Summary
Lipodystrophy and other severe insulin resistance (SIR) syndromes are rare causes of diabetes which are frequently associated with delayed diagnosis and severe metabolic disease. Diagnosis and management is complex and guidelines for management do not currently exist. The National Severe Insulin Resistance (NSIR) Service was commissioned by the National Specialist Commissioning Team for adults and children with lipodystrophy and/or SIR in England. It offers a multi-disciplinary clinic with consultants in adult and paediatric Diabetes and Endocrinology, specialist nurses and dietitians and support from the clinical genetics and obesity teams. The NSIR service uses a new model of cross-organisational working which includes the same team providing adult and paediatric management with several members of the same family often affected.
Results
The team has seen 130 patients, with four to six new referrals a month. The first 86 patients with SIR and/or lipodystrophy attending the clinic between April 2011 and March 2013 were audited. Analysis showed a reduction in median (IQR) HbA1c between the first clinic visit and at six-12 months follow up.
Patient satisfaction was high. There is encouraging feedback from referring clinicians, and referral rates increased after article publication conference presentations. Several teams have requested assistance with the use of Humulin-R U500 insulin. The service continues to be commissioned by NHS England.
Challenge
The rarity of severe insulin resistance and lipodystrophy leaves patients subject to poor clinical management and outcomes, but research has contributed to improvements. Since 1996, patients with severe forms of insulin resistance but not severe obesity have contributed to a unique collection (‘biobank’) of DNA and blood samples. The genetic basis for 10 previously uncharacterised syndromes have been identified to date.
Research regarding the effects of recombinant leptin therapy on severely obese children with congenital leptin deficiency provided experience for our current clinical practice. The clinical applicability of this research led to the Department of Health commissioning a national multidisciplinary severe insulin resistance NHS service based at Addenbrooke’s Hospital in Cambridge, the only such service in the world.
Objectives
The service aims to support patients and carers, and to establish and disseminate evidence-based therapy recommendations. Mechanisms include: provision of a precise diagnosis, patient education, raising the profile of severe insulin resistance/lipodystrophy as a clinical problem, and provision of treatment interventions such as dietary and pharmacological therapies.Feedback has been encouraging. There may be potential to set up centres elsewhere in the UK. It is hoped the service will be commissioned for patients in Wales, Scotland and Northern Ireland, although this is subject to Department of Health funding. It is likely that diagnosis in patients with apparent type 2 diabetes will become more complex and accurate in the future.
Solution
A multidisciplinary team was recruited and a weekly clinic arranged. Patients were admitted to the medical programme investigation unit and protocols developed for assessing insulin requirements.

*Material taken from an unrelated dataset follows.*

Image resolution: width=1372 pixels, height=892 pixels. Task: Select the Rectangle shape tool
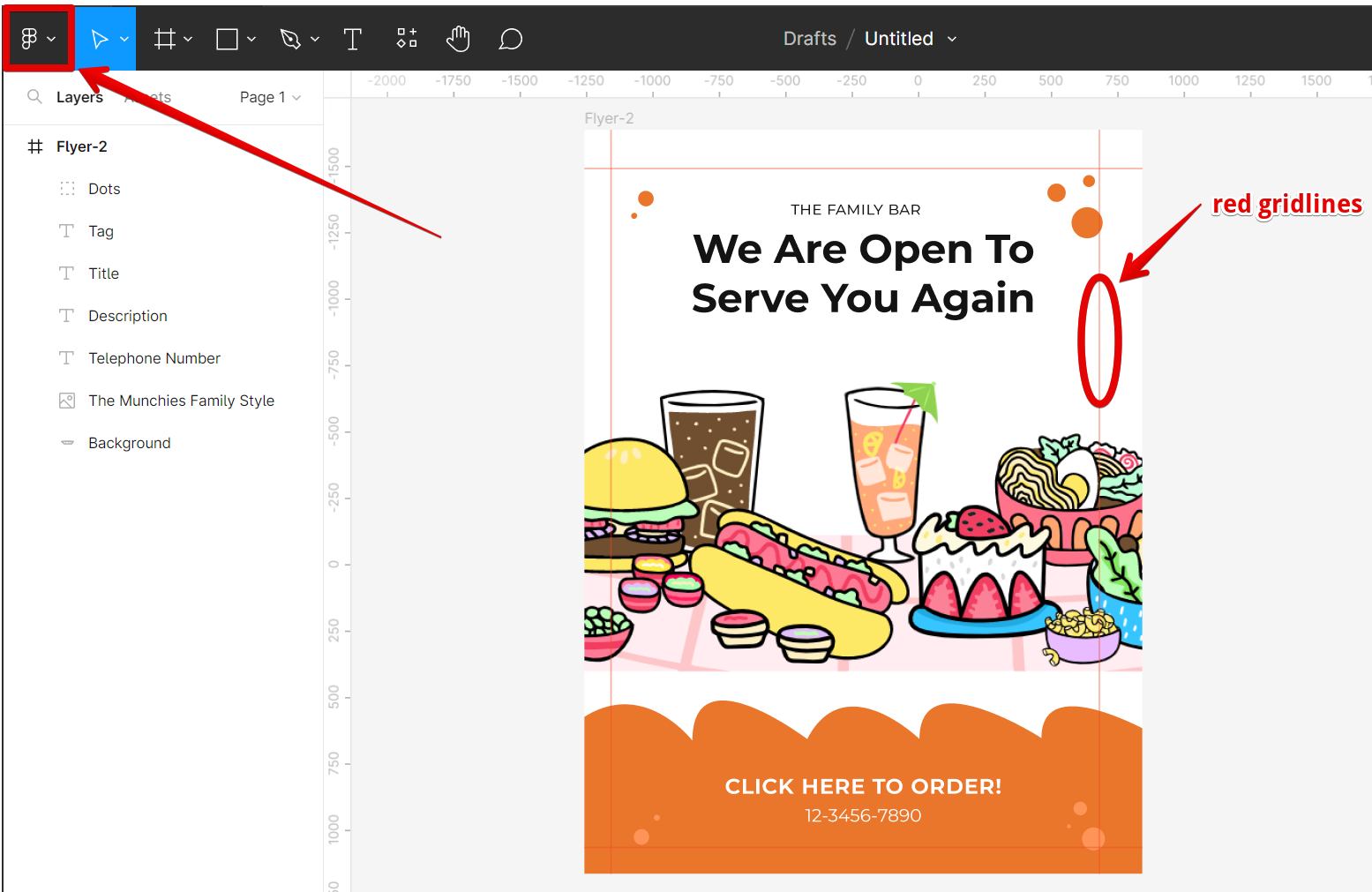tap(227, 39)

Referrals have been encouraged by presentations at clinical meetings, and local teams remain involved in patient care. All patients are given a copy of their clinic letter, and a website and patient information leaflets were produced.
A shared care guideline and risk management strategy for the use of Humulin R U500 insulin were created. The NHS laboratory can now provide genetic testing in most common genetic causes of SIR. Biochemical analyses are performed in our laboratory and samples processed in the clinic by NSIR team members.
The service specification is available on the NHS England website and data is collected and reported to NHS England on a monthly basis, with six-monthly service reviews.
Learnings
When setting up the new service the team tried to engage potential users at the early stages, requesting a lot of feedback. They learnt that patients valued psychological support over long term metabolic data. Patients also liked having a copy of their clinic letter and an accessible team.
Feedback from the MDT was important, especially when working with a combined adult and paediatric team. Weekly team meetings were held and communication were maintained with GPs and other diabetes centres. NHS.net email was useful but not always available.
Persistence and robust data collection systems were important in getting funding. Constant review and flexibility in how the services was ran proved essential, and patient feedback helped highlight areas for improvement.
Evaluation
Feedback has been encouraging. There may be potential to set up centres elsewhere in the UK. It is hoped the service will be commissioned for patients in Wales, Scotland and Northern Ireland, although this is subject to Department of Health funding. It is likely that diagnosis in patients with apparent type 2 diabetes will become more complex and accurate in the future.